> [Task instructions]:
Looking at the entries, say how many lines contain the string "size". Offer nothing besides the number.

■ ■ ■ ■ ■

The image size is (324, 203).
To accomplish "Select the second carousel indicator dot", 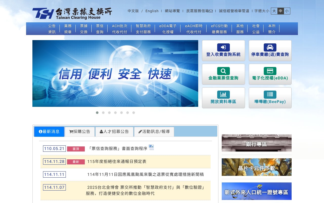I will pyautogui.click(x=103, y=112).
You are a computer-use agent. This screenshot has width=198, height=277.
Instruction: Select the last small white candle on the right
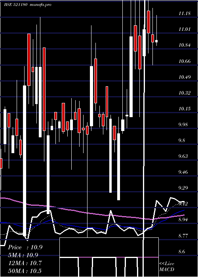[x=156, y=41]
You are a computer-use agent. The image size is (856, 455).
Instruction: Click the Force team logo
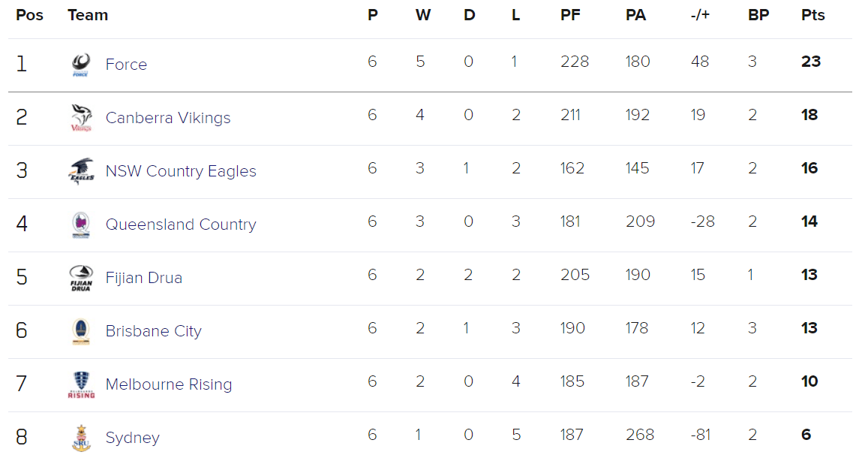(x=81, y=65)
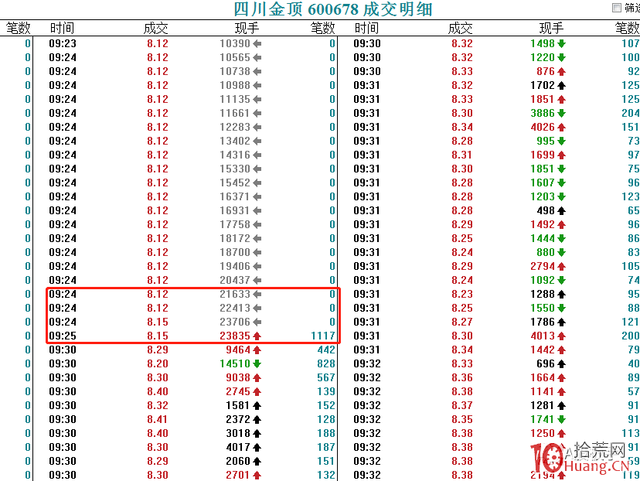
Task: Click green down arrow beside volume 3886
Action: click(x=561, y=113)
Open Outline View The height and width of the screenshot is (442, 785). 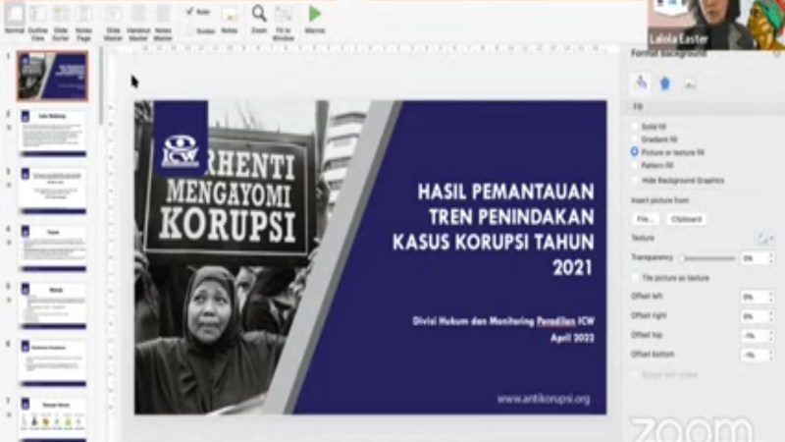[x=38, y=17]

■ ■ ■ ■ ■

> [Response for this exercise]:
2